From 2009 to 2019, Mitsotaki served as president of the Centre Culturel Hellénique (CCH), a Paris-based organization that promotes Greek culture in the Francophone world. She currently holds the position of vice-president. In 2017 she initiated in Delphi, Greece, the establishment of the World Human Forum, a global citizens’ initiative that brings together participants from various fields to address issues related to social, economic, and environmental transformation, and organizes events in iconic historical locations of Greece.

In 2019 she organized the Convergences Greece Forum. From 2021 to 2024 she was a member of the EC president Ursula von der Leyen's High Level Roundtable for the New European Bauhaus. In 2021, Mitsotaki was among a group of prominent Greek and French women who were honored by the French embassy in Athens on the occasion of International Women’s Day, with their portraits displayed on the building’s wall.

The following year, she organized in Greece the 1st New European Bauhaus Festival, themed ECO-building the Future, and held in parallel with the European festival across 26 countries.
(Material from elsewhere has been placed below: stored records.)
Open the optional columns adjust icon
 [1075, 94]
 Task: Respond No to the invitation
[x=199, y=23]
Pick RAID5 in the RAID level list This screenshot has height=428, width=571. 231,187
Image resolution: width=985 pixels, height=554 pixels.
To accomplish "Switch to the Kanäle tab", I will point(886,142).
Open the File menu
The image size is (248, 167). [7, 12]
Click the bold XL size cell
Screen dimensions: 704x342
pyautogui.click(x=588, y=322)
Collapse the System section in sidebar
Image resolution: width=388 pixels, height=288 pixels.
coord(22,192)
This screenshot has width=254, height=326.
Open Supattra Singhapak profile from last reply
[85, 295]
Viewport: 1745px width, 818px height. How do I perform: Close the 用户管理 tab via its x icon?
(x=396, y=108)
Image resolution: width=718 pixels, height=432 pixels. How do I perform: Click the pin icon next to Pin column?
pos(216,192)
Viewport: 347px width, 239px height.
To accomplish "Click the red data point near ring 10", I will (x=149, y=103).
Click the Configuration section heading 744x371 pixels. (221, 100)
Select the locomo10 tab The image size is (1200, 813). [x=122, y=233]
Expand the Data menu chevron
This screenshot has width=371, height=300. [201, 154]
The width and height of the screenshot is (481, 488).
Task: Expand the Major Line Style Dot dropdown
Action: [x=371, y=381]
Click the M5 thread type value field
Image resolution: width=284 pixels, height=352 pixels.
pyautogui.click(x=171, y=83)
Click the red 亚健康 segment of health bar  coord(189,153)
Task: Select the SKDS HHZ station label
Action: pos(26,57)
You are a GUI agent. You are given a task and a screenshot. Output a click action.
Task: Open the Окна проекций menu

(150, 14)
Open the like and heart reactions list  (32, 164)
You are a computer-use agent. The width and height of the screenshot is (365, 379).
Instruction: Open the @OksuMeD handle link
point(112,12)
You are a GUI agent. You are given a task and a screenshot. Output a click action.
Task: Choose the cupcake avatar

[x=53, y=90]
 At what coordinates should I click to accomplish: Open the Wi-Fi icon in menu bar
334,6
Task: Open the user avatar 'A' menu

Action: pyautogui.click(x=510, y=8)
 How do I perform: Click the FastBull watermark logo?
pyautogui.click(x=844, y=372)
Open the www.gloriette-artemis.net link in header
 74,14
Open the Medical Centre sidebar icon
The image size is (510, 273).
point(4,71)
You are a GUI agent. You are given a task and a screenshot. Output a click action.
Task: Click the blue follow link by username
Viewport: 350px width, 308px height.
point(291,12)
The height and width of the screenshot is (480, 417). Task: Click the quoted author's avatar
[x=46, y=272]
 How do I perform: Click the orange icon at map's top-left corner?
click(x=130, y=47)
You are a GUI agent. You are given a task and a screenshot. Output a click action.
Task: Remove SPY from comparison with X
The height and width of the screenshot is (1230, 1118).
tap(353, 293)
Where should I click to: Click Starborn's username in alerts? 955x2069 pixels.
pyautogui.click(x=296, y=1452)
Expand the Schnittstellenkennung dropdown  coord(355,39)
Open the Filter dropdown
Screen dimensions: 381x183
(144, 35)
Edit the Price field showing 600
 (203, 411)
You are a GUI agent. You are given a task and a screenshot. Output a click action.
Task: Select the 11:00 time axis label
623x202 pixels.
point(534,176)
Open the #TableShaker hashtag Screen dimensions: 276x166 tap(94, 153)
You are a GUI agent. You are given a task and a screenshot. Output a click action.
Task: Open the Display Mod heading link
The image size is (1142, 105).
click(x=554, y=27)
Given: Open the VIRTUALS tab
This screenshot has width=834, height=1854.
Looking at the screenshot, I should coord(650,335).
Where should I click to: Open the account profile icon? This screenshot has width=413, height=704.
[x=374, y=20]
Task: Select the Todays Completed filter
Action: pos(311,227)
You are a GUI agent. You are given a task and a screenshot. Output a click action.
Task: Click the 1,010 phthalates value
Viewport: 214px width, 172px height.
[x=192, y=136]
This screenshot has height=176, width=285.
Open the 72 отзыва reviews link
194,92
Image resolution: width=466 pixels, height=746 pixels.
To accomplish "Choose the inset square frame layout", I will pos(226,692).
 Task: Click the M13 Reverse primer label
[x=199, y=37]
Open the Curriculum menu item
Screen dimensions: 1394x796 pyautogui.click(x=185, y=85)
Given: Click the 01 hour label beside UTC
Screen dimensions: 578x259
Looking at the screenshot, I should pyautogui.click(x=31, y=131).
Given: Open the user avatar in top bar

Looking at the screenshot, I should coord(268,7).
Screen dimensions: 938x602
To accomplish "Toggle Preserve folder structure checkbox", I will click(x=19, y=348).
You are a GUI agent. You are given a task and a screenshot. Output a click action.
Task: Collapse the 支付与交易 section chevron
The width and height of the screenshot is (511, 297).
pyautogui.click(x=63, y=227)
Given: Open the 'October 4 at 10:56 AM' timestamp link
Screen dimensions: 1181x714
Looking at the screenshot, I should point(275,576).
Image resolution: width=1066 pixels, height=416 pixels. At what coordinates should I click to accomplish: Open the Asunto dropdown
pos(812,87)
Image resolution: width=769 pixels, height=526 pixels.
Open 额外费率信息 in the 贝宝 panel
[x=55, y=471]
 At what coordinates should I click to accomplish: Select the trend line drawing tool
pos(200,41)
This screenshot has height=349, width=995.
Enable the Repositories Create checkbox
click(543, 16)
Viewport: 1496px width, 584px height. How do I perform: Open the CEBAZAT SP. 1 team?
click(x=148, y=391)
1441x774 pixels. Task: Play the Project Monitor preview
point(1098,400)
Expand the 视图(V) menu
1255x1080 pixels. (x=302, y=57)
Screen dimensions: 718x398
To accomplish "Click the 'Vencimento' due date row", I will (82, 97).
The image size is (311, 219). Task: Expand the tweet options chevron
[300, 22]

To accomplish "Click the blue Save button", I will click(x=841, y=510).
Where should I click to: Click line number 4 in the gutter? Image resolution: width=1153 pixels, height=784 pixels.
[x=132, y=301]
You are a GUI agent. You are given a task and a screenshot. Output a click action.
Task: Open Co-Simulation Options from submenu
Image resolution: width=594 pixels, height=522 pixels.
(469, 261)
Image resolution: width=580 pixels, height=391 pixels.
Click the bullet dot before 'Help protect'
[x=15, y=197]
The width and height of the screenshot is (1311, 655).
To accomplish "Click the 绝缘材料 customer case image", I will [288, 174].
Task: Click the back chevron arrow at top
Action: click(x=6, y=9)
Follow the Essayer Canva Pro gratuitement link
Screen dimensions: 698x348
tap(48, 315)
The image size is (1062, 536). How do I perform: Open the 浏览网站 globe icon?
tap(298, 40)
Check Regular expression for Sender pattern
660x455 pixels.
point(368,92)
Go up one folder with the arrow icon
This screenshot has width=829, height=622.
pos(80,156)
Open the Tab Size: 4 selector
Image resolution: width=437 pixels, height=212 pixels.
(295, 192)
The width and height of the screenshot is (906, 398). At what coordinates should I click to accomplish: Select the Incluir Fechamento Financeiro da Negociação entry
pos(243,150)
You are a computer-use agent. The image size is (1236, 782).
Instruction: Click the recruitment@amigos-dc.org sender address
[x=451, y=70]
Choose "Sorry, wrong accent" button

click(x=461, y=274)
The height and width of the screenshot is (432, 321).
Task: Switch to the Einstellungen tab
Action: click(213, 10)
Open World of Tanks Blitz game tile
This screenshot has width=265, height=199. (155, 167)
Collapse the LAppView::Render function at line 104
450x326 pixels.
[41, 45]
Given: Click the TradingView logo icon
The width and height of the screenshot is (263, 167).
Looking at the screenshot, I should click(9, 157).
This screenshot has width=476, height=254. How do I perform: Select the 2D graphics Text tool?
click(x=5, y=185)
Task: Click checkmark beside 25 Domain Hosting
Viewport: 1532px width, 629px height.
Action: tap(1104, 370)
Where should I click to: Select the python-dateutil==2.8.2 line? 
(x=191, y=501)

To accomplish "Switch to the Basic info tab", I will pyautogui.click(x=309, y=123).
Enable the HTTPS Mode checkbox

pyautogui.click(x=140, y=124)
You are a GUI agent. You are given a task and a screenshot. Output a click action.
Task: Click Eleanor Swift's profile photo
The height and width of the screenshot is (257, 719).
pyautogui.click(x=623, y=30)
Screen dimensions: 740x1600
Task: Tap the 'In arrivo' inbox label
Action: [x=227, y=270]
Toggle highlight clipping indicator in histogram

In 2023, Mitsotaki was the scientific editor of the Greek language edition for the book, Earth for All – A Survival Guide for Humanity, written by Sandrine Dixson-Declève, Owen Gaffney et al.

Mitsotaki is also the vice-president of Konstantinos K. Mitsotakis Foundation, adding an ecological orientation to its operations. In that capacity, she initiated the creation of the documentary film under the title Mountain Symphonies regarding Konstantinos Mitsotakis' life and his ecological concerns and work.

== Personal life ==
Mitsotaki is married and has four children. For many years based in Paris, she lives now in Athens, and maintains close ties to her siblings. In 2011, shortly before her mother's death, she contributed to the development and publication of Marika Mitsotakis’ book ‘’ Recipes of Love’’ (Greek: Συνταγές με... Ιστορία), which was released in Greek and English in 2011 and 2012 respectively.

In addition to her native Greek, she is also fluent in French, German and English.